● Work instructions
1: Transcribe the passage on Zee Zindagi's Pakistani productions from "The impediments have" up to and including "or mobile top-ups).".
2: Write the next part of the passage on Zee Zindagi's investment in Pakistani series, picking up after its final sentence.
----- Extracted text
Let’s put that into context: an average series Zee Zindagi produces will likely be in the 300,000-500,000 dollar budget range. That amount comes directly into Pakistan, because all productions are shot in Pakistan with local cast and crews, and are taxed by the government, just like any other production. These projects are overseen by Zee’s local partners, the Motion Content Group, a local subsidiary of the international advertisement and media sales agency Group M.
While Zee Zindagi has invested into a slate of five high-profile series, sources in the industry indicate that they are prepping for another slate of five productions, two of which have already been green-lit.
Even with one-third of its purported 76.4 million active users, Zindagi will likely recover its investment from international subscribers. Pakistanis, unless they suddenly start buying subscriptions by the millions, only contribute a negligible sum.
The impediments have only ramped up in scale. The platform initially lost support from telcos after Churrails came out — again, due to government pressure — and now with the SBP’s orders, things seem grim (telcos were initially able to deduct subscription payments from digital wallets or mobile top-ups).
This one-way street of financial transaction is hypocritical and shortsighted, and the impression this action triggers has long-term, far-reaching negative consequences.
----------
----- Available data
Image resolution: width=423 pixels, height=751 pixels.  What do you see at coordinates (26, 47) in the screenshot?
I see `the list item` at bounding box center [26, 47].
----------
● Expected results
1:
The impediments have only ramped up in scale. The platform initially lost support from telcos after Churrails came out — again, due to government pressure — and now with the SBP’s orders, things seem grim (telcos were initially able to deduct subscription payments from digital wallets or mobile top-ups).

2:
High-profile sources in the media industry, who prefer anonymity, claim that SonyLiv, ErosNow (who acquired Wajahat Rauf’s Enayaa), and even Disney+ Hotstar were showing interest in the Pakistani market after Zee5’s entry. This writer has also seen signs of Netflix’s renewed interest in Pakistan after a two-year gap (the last show they acquired was Khaani, after which every film or show, successful or not, had been passed over).
Every one of the aforementioned services are either based in India, or house a library of extensive Indian content. Logically, with India’s rapidly expanding OTT market, strategic decision-makers, and payment transactional gateways will likely have an Indian origin.
That’s just the way things have always worked; in fact, most international television channels aired in Pakistan are rebranded transmissions from either the Indian or Singaporean broadcast streams.
Breaking this “supposed” monopoly is an expensive prospect.
A better solution to the payment ban — if it were genuinely a case of stopping India’s enrichment by a measly few thousand rupees — would have been to impose special taxation on OTTs that have an Indian connection. However, given SBP’s instruction of stopping subscribers from buying Indian content in Pakistan doesn’t stop just with Zee5 (as can be read above), chances are there’s politics in play.
I have been a witness to recent meetings between media houses, unions and governmental representatives who harbour the illusion of starting a domestic Netflix-like platform for Pakistan. Launching one, let alone sustaining it, is a head-throbbing undertaking, but people in the government think that, since it is the internet, how hard — or expensive — can it be?
Well, they have no idea.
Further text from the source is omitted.